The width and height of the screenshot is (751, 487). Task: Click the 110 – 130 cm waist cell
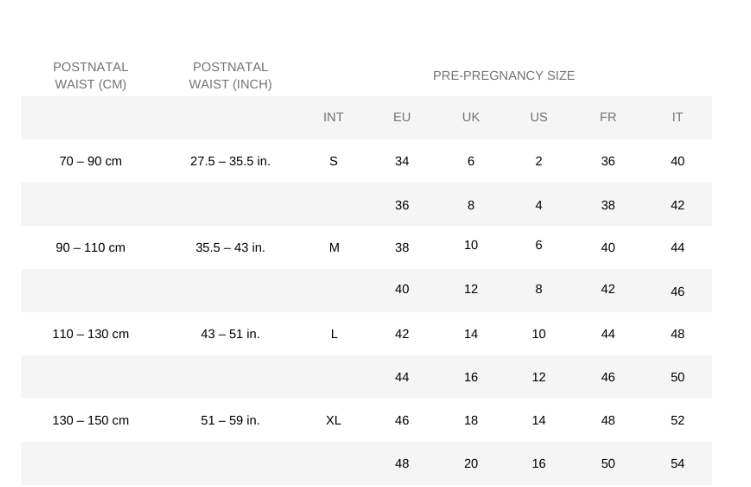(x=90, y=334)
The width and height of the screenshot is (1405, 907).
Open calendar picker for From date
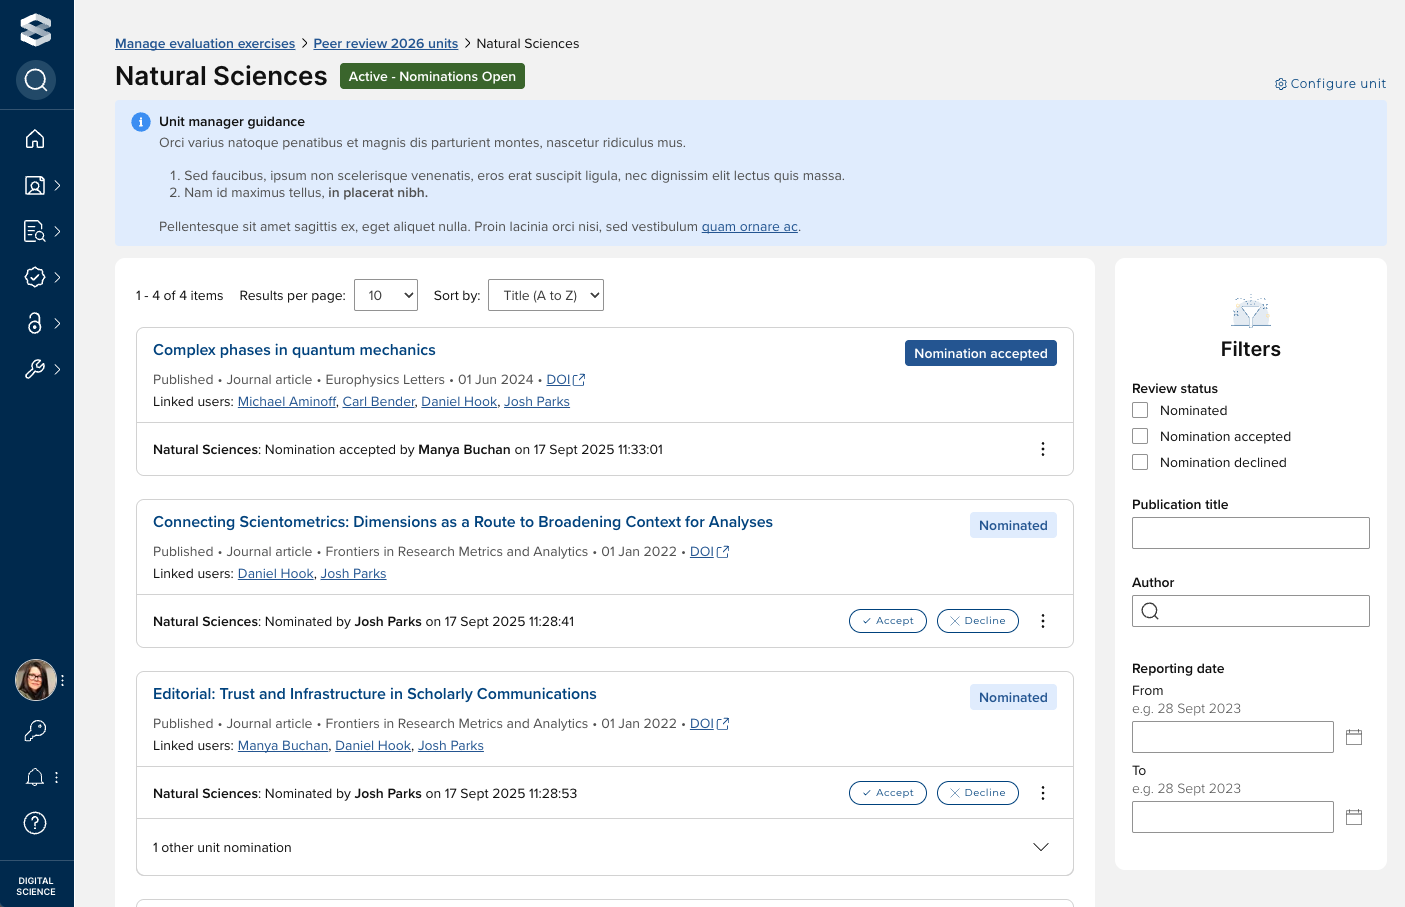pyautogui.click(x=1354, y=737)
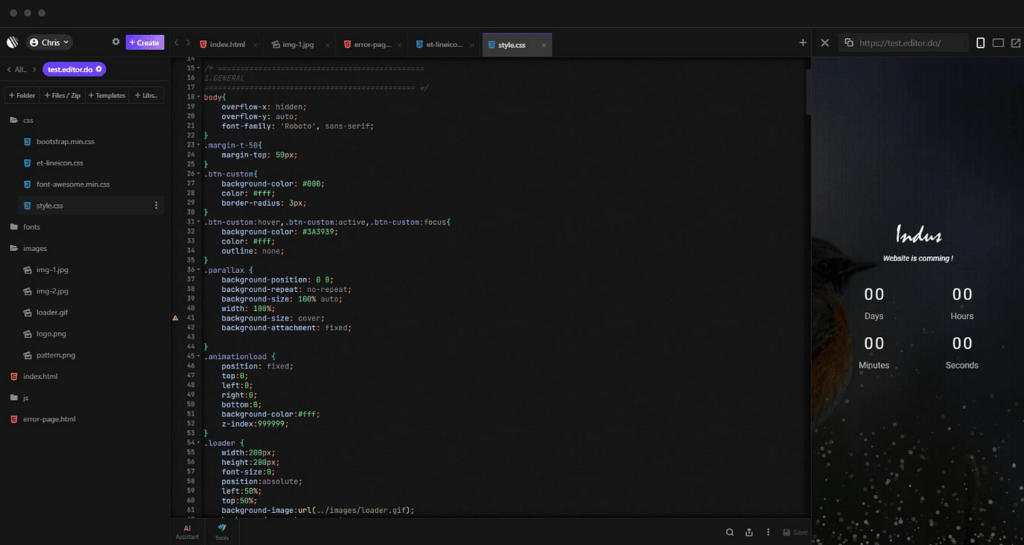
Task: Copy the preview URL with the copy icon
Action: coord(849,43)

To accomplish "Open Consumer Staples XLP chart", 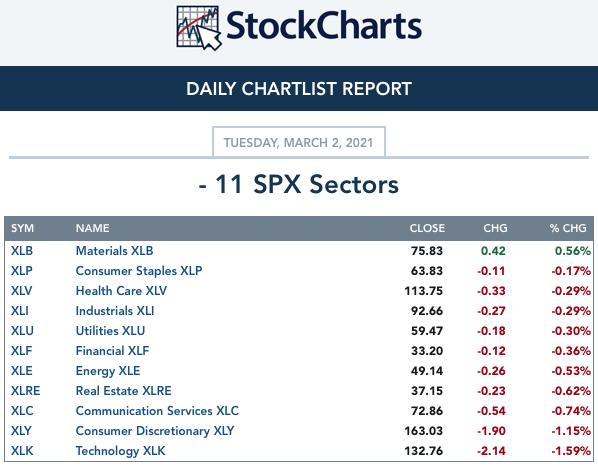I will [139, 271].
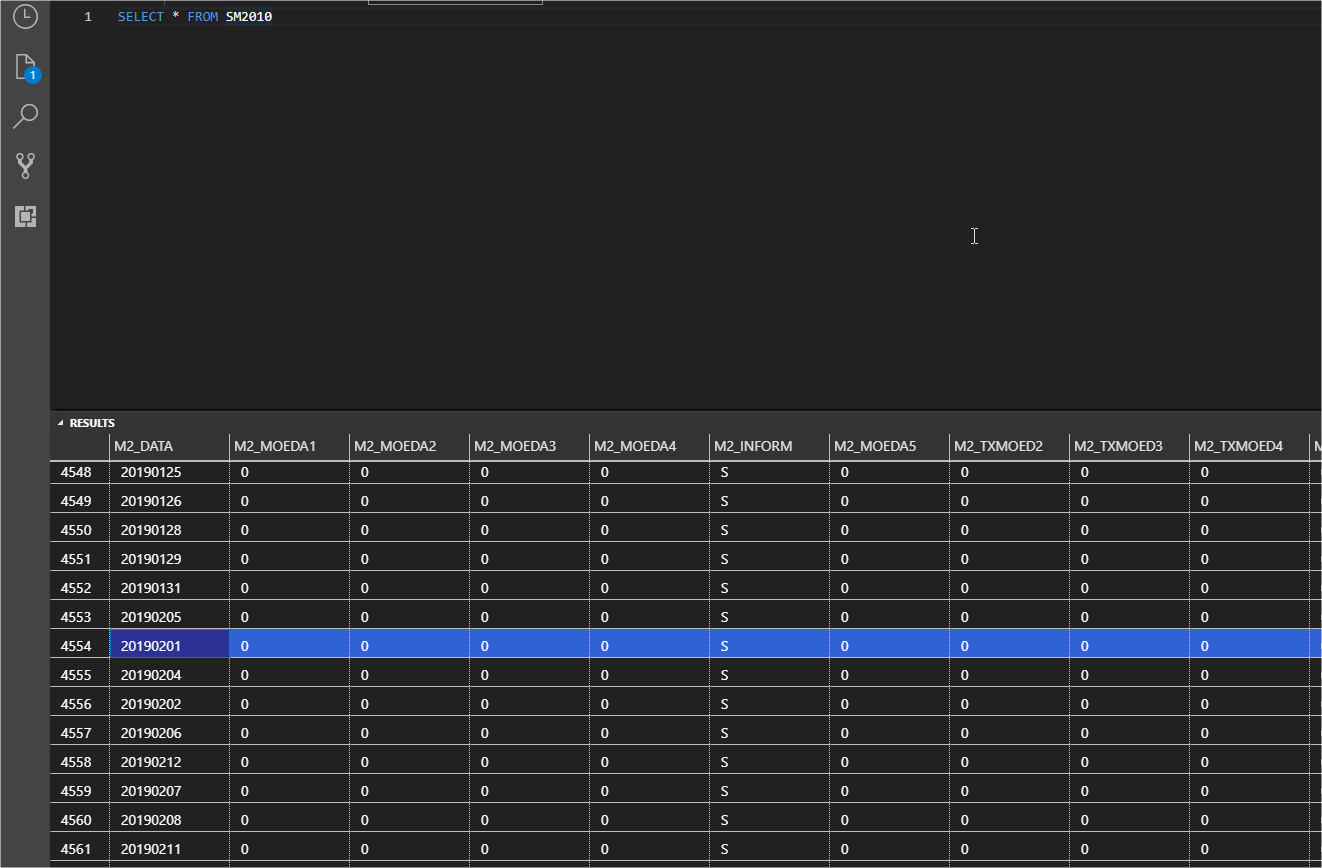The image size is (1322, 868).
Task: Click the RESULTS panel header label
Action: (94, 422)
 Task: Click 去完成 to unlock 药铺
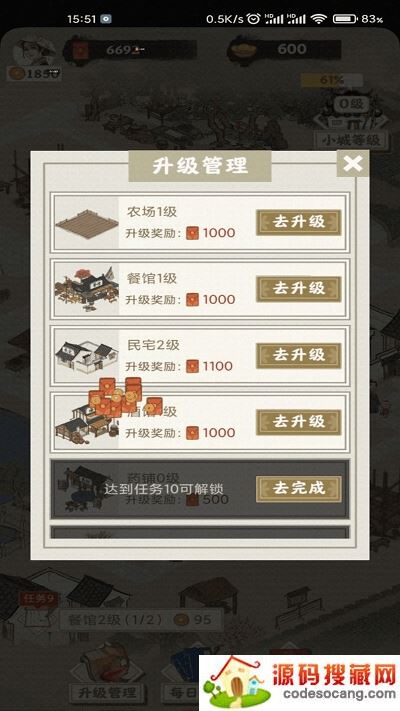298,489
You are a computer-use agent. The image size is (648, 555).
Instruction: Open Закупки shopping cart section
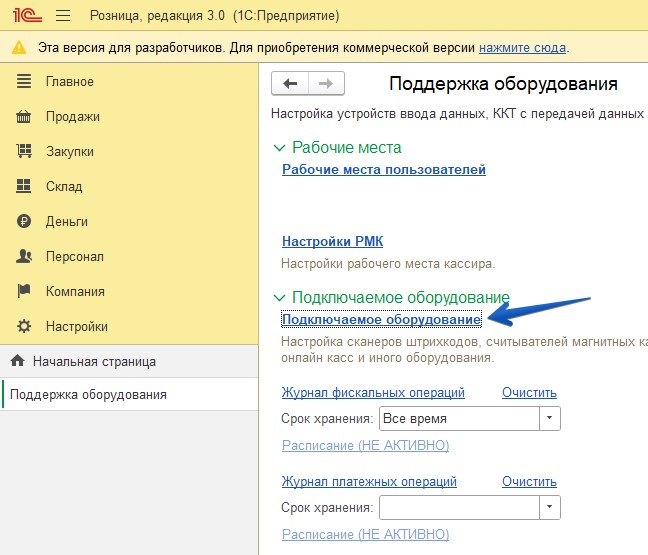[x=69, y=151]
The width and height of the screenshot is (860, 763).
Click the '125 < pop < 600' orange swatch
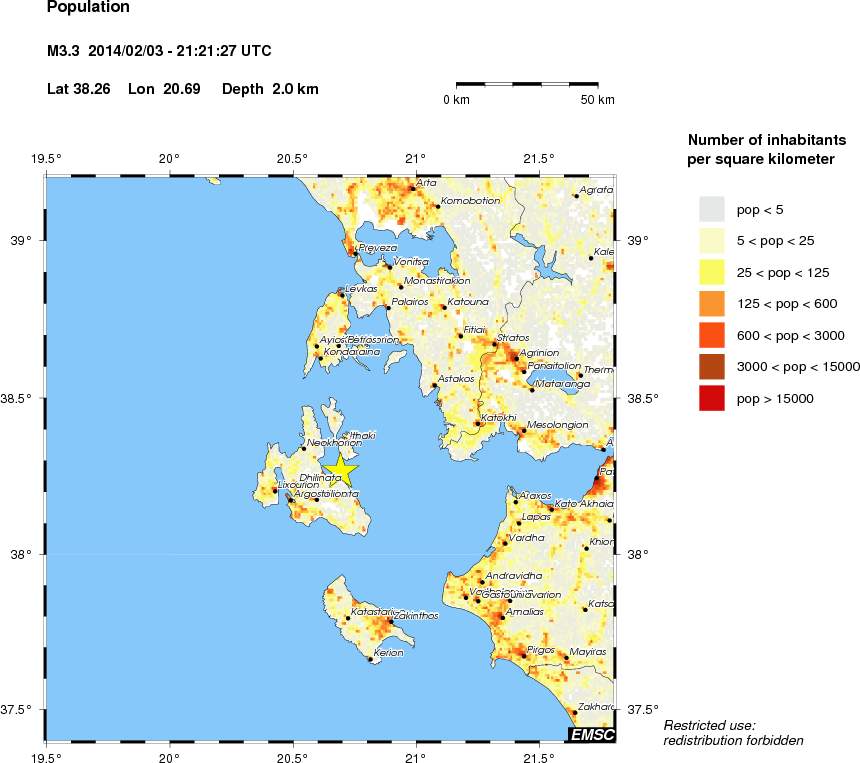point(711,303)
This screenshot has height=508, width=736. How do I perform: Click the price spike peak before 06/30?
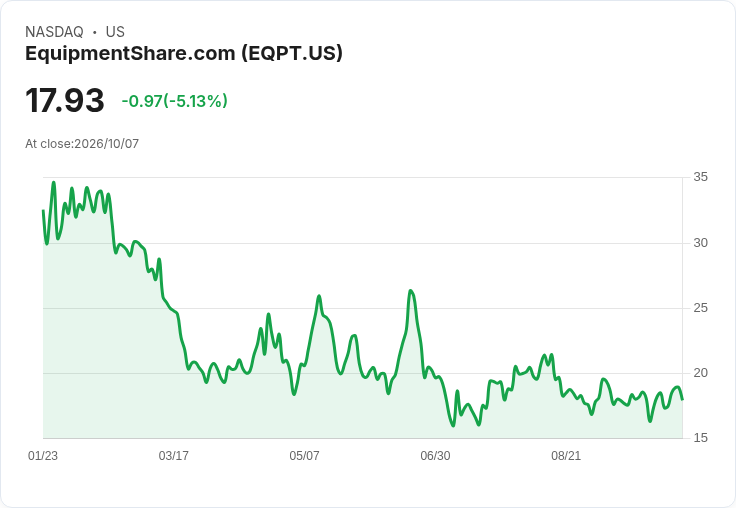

___

Locate the line containing "Task: Click 去完成 to unlock 药铺" in the records above, then output it and every line after it through the last, excluding pictures.

> [ANSWER TO THE PROBLEM]
 Task: Click 去完成 to unlock 药铺
298,489
You are a computer-use agent. The image size is (648, 555).
Instruction: Open Закупки shopping cart section
[x=69, y=151]
The width and height of the screenshot is (860, 763).
Click the '125 < pop < 600' orange swatch
point(711,303)
This screenshot has height=508, width=736. How do I perform: Click the price spike peak before 06/30?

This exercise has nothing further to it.